Investing.com -- Goldman Sachs (NYSE:GS) has adjusted its ratings on several digital advertising companies ahead of the Q3 2024 earnings season.

In a recent note, the firm highlights that Q3 digital ad trends remained robust, with notable strength in areas like digital video and retail media networks. However, challenges such as tougher year-over-year (YoY) comparisons and evolving ad pricing dynamics are influencing performance across the sector.

“Certain platforms/channels are beginning to face tougher YoY comps in terms of ad impression growth, particularly in short-form video,” Goldman analysts said.

Meanwhile, ad pricing trends remain strong overall, especially for Meta Platforms (NASDAQ:META).

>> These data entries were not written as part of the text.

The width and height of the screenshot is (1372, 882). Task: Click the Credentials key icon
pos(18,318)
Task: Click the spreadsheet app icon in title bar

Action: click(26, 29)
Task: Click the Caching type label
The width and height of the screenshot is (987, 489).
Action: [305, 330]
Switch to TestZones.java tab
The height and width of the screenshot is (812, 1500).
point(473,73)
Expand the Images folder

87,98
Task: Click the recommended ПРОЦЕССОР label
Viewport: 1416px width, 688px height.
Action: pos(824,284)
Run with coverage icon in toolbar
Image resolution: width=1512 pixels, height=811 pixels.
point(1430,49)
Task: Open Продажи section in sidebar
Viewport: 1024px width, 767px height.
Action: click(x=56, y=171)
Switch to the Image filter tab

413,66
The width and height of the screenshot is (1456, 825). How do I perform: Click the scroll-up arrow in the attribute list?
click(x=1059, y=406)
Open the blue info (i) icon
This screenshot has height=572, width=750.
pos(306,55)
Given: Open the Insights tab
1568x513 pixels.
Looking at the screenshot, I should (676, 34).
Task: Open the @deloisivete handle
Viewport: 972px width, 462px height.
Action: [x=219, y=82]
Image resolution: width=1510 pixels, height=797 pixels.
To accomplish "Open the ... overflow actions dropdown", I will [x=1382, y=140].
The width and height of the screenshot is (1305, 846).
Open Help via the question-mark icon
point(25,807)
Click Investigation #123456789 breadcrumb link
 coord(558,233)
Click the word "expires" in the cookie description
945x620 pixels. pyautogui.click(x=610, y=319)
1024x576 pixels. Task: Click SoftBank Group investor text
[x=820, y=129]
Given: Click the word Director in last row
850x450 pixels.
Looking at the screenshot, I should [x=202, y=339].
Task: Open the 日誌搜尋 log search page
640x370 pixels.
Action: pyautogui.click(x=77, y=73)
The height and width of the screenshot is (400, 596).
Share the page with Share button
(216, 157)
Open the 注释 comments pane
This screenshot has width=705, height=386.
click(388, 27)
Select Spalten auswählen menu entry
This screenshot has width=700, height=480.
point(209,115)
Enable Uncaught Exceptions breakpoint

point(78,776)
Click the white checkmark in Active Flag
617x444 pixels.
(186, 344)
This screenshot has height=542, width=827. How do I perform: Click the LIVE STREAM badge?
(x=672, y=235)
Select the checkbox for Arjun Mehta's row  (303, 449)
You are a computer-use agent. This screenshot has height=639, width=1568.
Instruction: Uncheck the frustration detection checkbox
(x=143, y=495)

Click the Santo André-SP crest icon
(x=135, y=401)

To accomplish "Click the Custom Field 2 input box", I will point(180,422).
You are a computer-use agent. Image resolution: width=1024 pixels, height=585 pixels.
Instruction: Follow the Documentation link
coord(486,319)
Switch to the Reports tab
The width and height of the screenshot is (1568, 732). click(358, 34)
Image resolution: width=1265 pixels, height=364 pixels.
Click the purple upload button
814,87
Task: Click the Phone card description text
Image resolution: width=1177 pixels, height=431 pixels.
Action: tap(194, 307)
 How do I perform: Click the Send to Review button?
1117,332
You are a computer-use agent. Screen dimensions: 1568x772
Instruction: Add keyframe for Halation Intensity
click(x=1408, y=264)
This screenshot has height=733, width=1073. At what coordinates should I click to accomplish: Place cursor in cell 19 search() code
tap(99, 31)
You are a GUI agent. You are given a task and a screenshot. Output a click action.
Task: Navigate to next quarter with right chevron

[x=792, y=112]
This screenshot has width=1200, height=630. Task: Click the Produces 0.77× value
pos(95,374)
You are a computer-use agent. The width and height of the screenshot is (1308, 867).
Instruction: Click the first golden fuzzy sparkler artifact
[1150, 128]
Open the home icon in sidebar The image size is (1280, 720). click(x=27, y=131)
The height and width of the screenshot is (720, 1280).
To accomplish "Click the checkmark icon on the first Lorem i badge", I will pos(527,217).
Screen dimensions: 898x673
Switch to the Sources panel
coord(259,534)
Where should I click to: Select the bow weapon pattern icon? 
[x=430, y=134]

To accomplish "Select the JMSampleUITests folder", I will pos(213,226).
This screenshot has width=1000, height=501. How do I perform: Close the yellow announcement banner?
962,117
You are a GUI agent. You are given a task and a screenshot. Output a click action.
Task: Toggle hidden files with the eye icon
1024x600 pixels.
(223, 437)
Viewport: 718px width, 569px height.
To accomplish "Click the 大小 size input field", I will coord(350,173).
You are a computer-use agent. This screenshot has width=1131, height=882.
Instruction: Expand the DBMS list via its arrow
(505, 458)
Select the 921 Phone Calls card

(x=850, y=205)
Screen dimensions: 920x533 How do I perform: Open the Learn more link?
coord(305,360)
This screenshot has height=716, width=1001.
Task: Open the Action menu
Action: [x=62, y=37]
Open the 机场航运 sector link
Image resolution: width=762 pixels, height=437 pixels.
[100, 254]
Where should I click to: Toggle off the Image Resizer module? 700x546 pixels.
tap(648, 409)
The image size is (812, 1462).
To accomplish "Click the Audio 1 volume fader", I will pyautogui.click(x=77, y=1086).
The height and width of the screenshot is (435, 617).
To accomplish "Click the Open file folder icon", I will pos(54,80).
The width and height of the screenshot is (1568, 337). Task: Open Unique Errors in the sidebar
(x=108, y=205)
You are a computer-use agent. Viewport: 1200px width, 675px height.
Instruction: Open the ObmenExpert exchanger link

Analysts believe this could boost ad revenue growth momentum for the social media giant in the second half of 2024. However, they also note growing interest among advertisers “in widening out their budget allocation to mid-sized and emerging platforms in search of relatively more attractive Return On Advertising Spend (ROAS).”

As for the rating changes, Goldman upgraded Ibotta to Buy from Neutral, citing an “attractive risk/reward as we view current valuation levels as under-appreciating IBTA’s forward growth opportunity around scaling 3P redemptions partnerships.”

On the other hand, Yelp (NYSE:YELP) was downgraded from Buy to Neutral amid expectations that continued headwinds within its core RR&O segment will continue to outweigh growth within its Services unit.

Goldman Sachs reiterated a Buy rating on key industry players such as Meta, Alphabet (NASDAQ:GOOGL), Pinterest (NYSE:PINS), DoubleVerify (NYSE:DV), Opera (NASDAQ:OPRA), and Mediaalpha Inc (NYSE:MAX), with Meta and Alphabet being viewed as particularly strong due to their AI integration efforts.

For Meta, the Wall Street firm raised its price target to $636 from $555, expecting continued topline growth driven by AI-related opportunities and the ramp-up of Reels monetization.

Meanwhile, Pinterest is also projected to see strong returns, with its price target set at $46, backed by the platform’s expanding global user base and the continued adoption of AI in its ad products.